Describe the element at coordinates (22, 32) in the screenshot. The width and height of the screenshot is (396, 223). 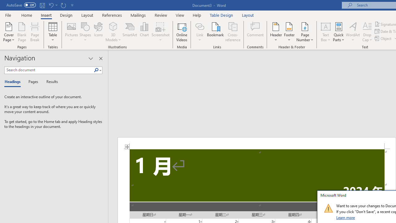
I see `'Blank Page'` at that location.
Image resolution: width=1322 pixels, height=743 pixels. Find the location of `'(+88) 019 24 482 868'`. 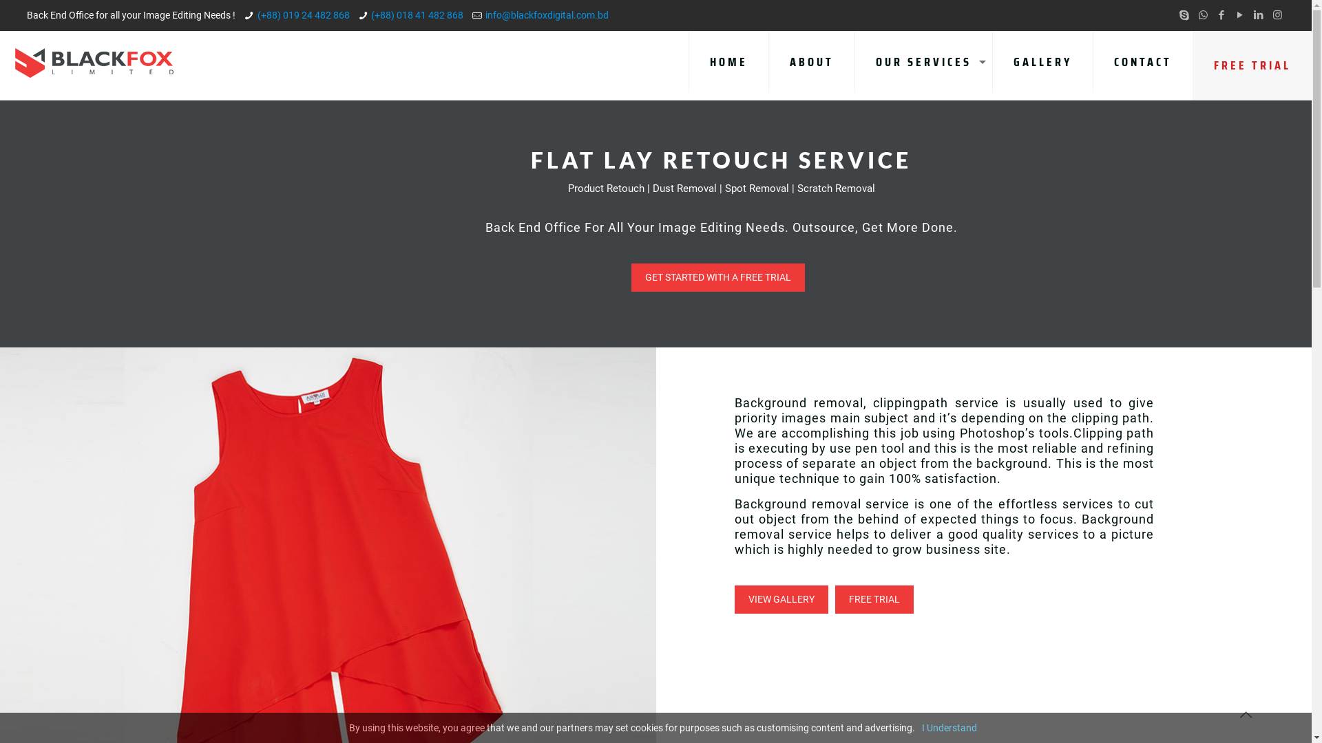

'(+88) 019 24 482 868' is located at coordinates (303, 15).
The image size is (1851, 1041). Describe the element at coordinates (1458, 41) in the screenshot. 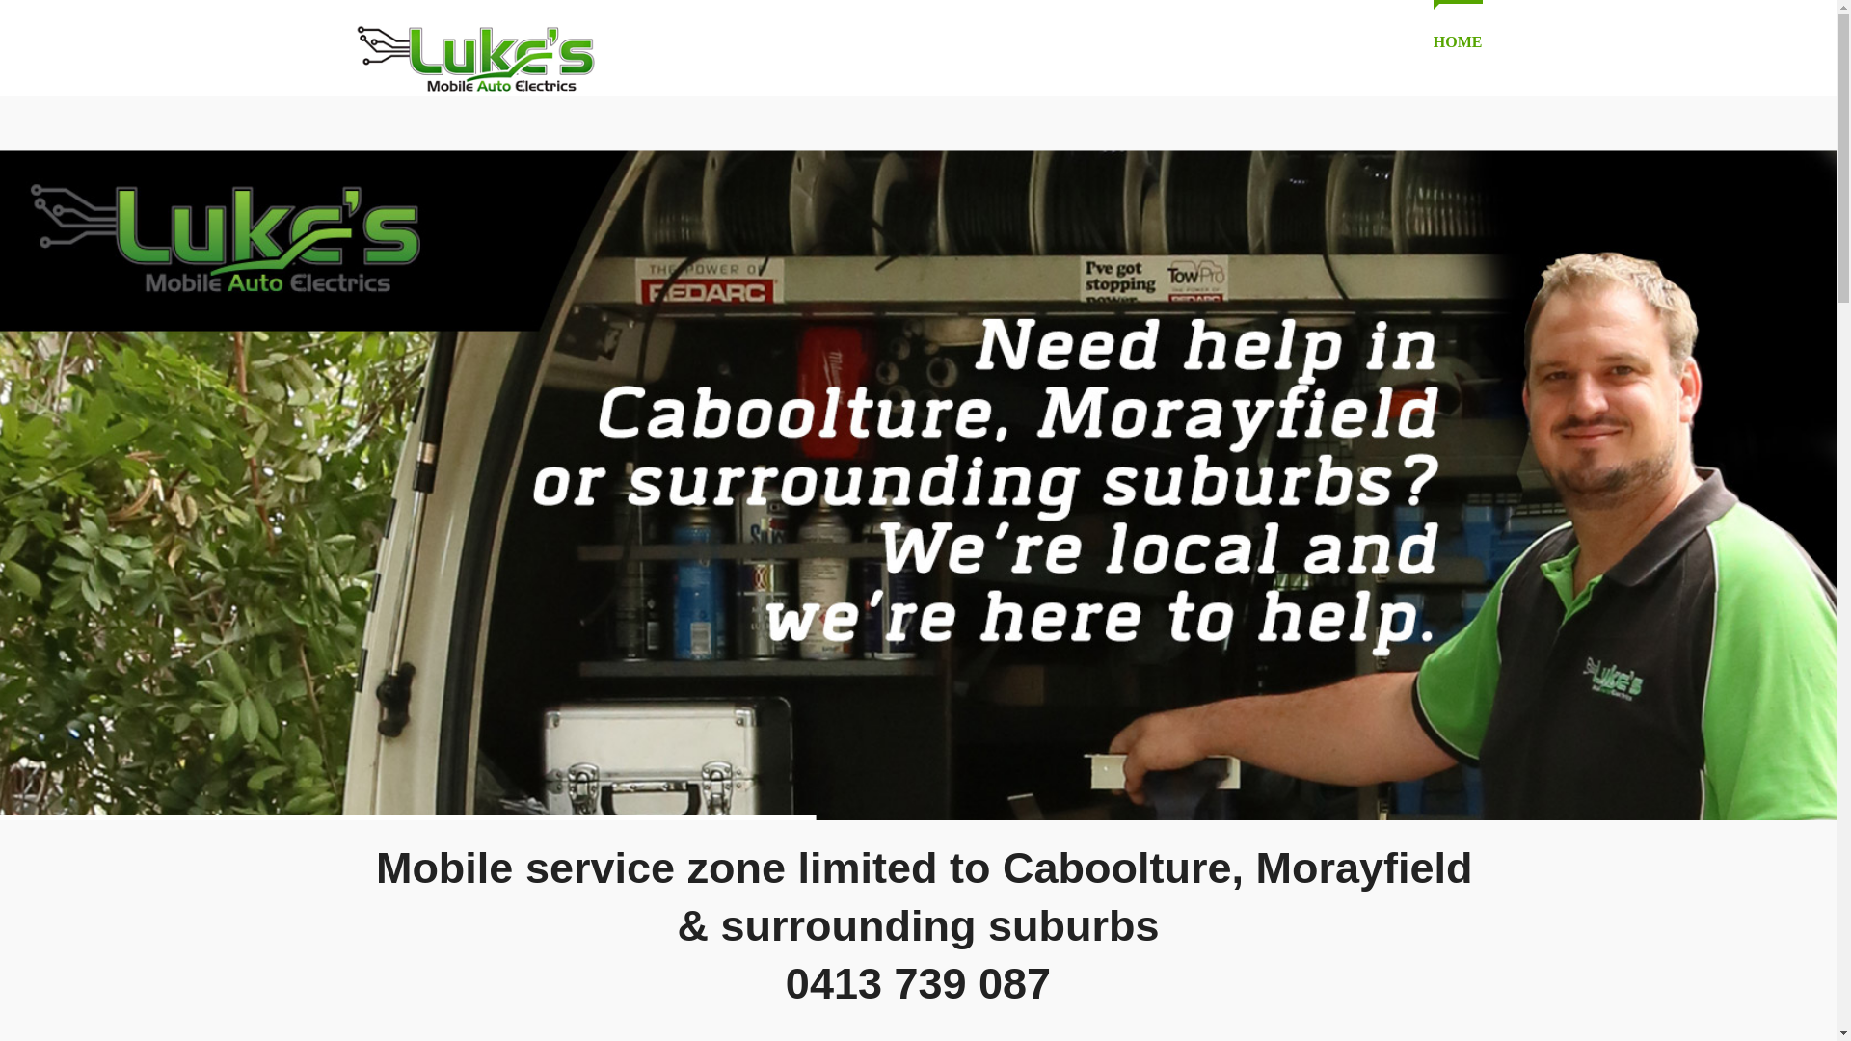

**Aim of the task**. Rewrite the rows above, changing each "screenshot" to "capture" and keeping everything else the same. Leave the pictures out.

**Solution**.
Describe the element at coordinates (22, 32) in the capture. The width and height of the capture is (396, 223). 
I see `'Blank Page'` at that location.
Image resolution: width=1322 pixels, height=743 pixels. Find the location of `'(+88) 019 24 482 868'`. 

'(+88) 019 24 482 868' is located at coordinates (303, 15).
The image size is (1851, 1041). Describe the element at coordinates (1458, 41) in the capture. 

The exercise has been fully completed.